Recension par Marie-Thérèse Van Lunen Chenu- Ouvrage déposé dans le fonds Genre en Christianisme à la bibliothèque du Saulchoir à Paris
Ce sont des précurseuses, ces femmes d’âges, cultures, nationalités, croyances et religions différentes, qui travaillent ensemble depuis 20 ans, en tant que « féministes et laïques » dans une commission qu’elles ont créée pour lutter contre les extrémismes religieux. Leur réseau d’informations, analyses et engagements est large puisqu’elles sont membres d’une des 80 associations diverses que regroupe, pour la seule France, le Lobby Européen des femmes.
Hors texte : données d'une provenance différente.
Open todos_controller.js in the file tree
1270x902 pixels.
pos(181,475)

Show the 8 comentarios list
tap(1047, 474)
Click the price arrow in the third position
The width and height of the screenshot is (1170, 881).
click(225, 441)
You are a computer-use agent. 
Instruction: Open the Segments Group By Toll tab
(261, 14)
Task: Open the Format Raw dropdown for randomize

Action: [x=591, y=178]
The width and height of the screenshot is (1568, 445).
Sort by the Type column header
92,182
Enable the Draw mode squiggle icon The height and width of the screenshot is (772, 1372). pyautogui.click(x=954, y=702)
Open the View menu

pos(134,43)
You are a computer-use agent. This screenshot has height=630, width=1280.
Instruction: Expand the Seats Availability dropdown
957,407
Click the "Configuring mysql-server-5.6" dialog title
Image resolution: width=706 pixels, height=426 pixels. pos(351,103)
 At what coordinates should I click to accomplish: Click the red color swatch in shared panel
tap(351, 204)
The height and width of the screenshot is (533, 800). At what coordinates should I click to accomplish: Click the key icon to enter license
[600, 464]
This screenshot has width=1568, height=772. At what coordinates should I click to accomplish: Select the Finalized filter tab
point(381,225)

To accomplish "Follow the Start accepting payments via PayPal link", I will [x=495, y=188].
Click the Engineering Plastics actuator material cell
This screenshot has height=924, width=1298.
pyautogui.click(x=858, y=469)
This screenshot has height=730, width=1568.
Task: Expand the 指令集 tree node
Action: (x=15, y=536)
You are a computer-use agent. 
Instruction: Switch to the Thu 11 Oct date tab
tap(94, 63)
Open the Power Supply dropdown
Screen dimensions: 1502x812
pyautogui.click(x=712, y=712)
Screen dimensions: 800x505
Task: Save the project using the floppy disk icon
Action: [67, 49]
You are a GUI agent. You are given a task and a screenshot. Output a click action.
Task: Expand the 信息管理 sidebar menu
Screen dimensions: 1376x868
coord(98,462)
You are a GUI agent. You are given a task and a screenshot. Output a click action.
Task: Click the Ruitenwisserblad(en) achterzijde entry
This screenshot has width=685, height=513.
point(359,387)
On les louera d’avoir compris ce que d’autres découvrent aujourd’hui : il y a profonde interdépendance entre société civile et religions ou croyances ; il y a collusion entre le sexisme, le refus de la parité et un attachement intégriste ou fondamentaliste à des règlements, des dogmes, des normes désormais caduques et condamnés. Et lorsqu’il s’agit de coutumes, croyances, traditions, préjugés qui touchent à la hiérarchie entre les sexes –c’est-à-dire à la sujétion ou relégation des femmes – l’ancrage reste profond, souterrain, irraisonné autant que déraisonnable, porteur d’une charge non seulement mythique mais souvent religieuse et quasi sacrale…..
Le livret anniversaire des 20 ans de la Commission de la CLEF, présenté au cours d’un colloque très suivi, est un excellent outil de travail. Précis, il offre d’abord, en rappel historique, un bref énoncé des événements internationaux concernant le thème engagé, puis le déroulé des actions conduites par la Commission de lutte contre les extrémismes religieux et enfin les résultats obtenus, si souvent bien en deçà des objectifs visés…
Les textes présentés ensuite témoignent de la participation constante aux travaux des Nations Unies : Conférences Mondiales des Femmes, résolutions et leur suivi par la Commission du Statut des femmes, évaluation régulière des mises en application de la Convention de lutte contre les discriminations à l’égard des femmes (CEDAW) etc (*) D’autres interventions, lettres, communiqués, séances de travail, répondent à l’actualité internationale. On saluera tout particulièrement l’entreprise et l’engagement collectif de ces participantes – athées bouddhistes, chrétiennes, musulmanes, juives – qui ne craignent pas d’afficher en même temps leurs critiques à l’égard des institutions religieuses et leur adhésion personnelle de foi. Réunies à Genève, lors de la Conférence régionale des Nations Unies pour préparer la Conférence de l’ONU, Pékin + 5, elles ont fait adopter leur conclusion dans le texte final « Les ONG considèrent que l’augmentation des extrémismes religieux fait peser une menace sur l’exercice par les femmes de la pleine égalité de tous leurs droits humains. Nous réaffirmons que certaines pratiques, modèles et contraintes religieuses limitent la reconnaissance de la pleine capacité des femmes, de leurs droits et de la réalisation effective de la parité hommes/femmes. »
La dernière partie du livret éclaire plus spécialement le débat public en France sur la laïcité et l’apport de la Commission aux auditions de la Commission Stasi.
Henri Pena-Ruiz est cité pour conclure : « Cessons de confondre le fait de respecter toutes les cultures avec celui de tout respecter dans les cultures ».